**Task statement:** Output range, inclusive: from the line containing "You are a GUI" to the line containing "Task: Decrease the". Restate those lines from the data below word for word and only those.

** Data records follows **

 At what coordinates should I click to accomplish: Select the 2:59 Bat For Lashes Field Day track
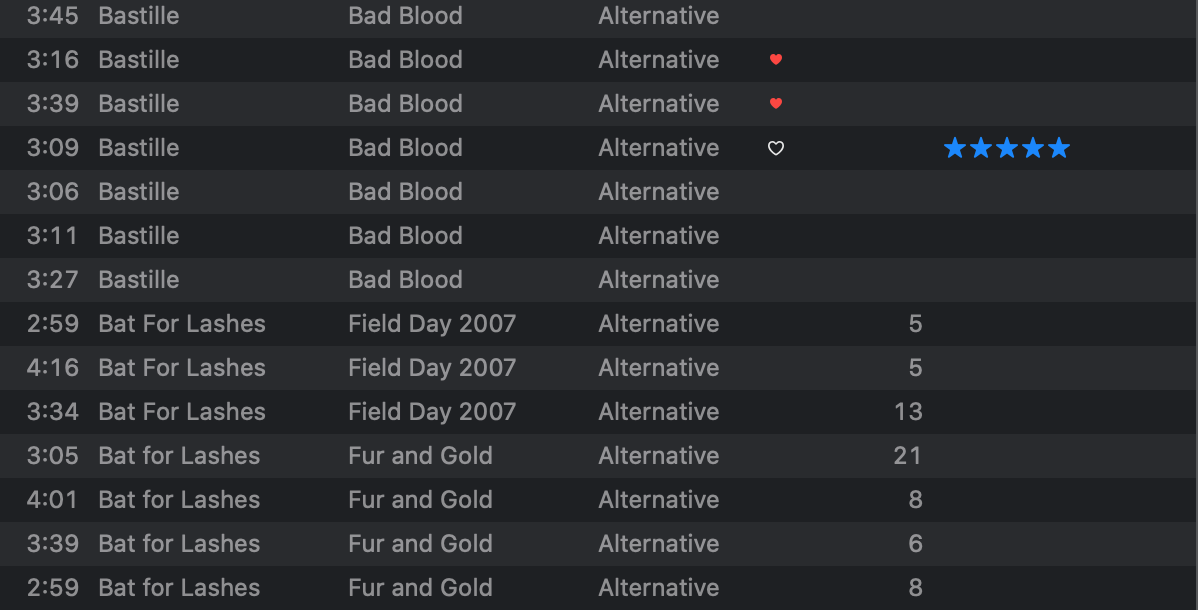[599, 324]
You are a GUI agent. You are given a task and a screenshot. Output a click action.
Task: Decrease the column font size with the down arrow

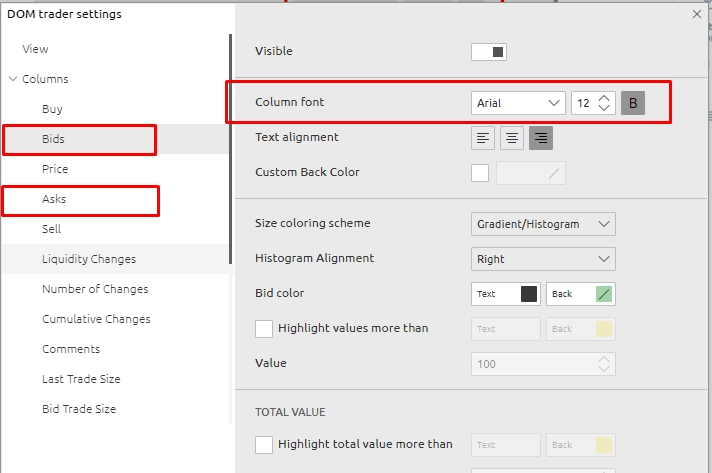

** End of Data records **
** Data records follows **

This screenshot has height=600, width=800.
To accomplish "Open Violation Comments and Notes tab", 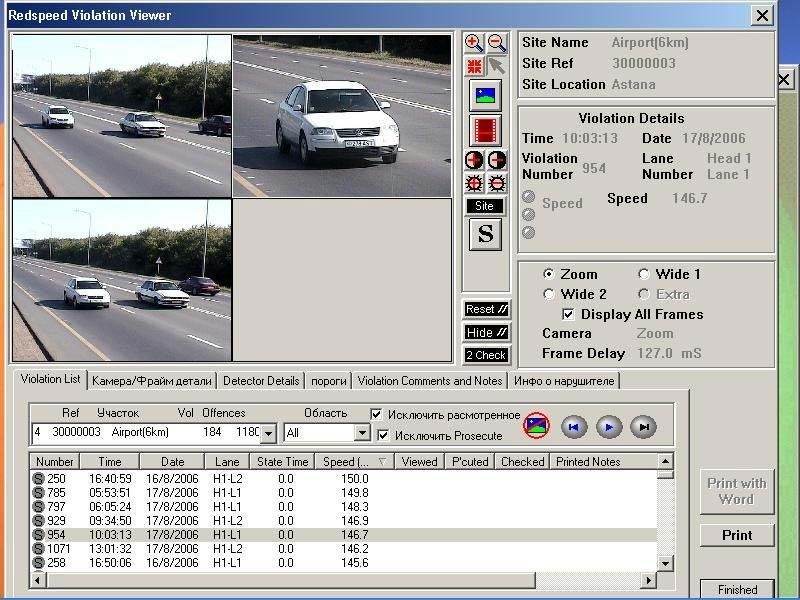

** End of Data records **

**Response to the task:**
You are a GUI agent. You are given a task and a screenshot. Output a click action.
Task: Decrease the column font size with the down arrow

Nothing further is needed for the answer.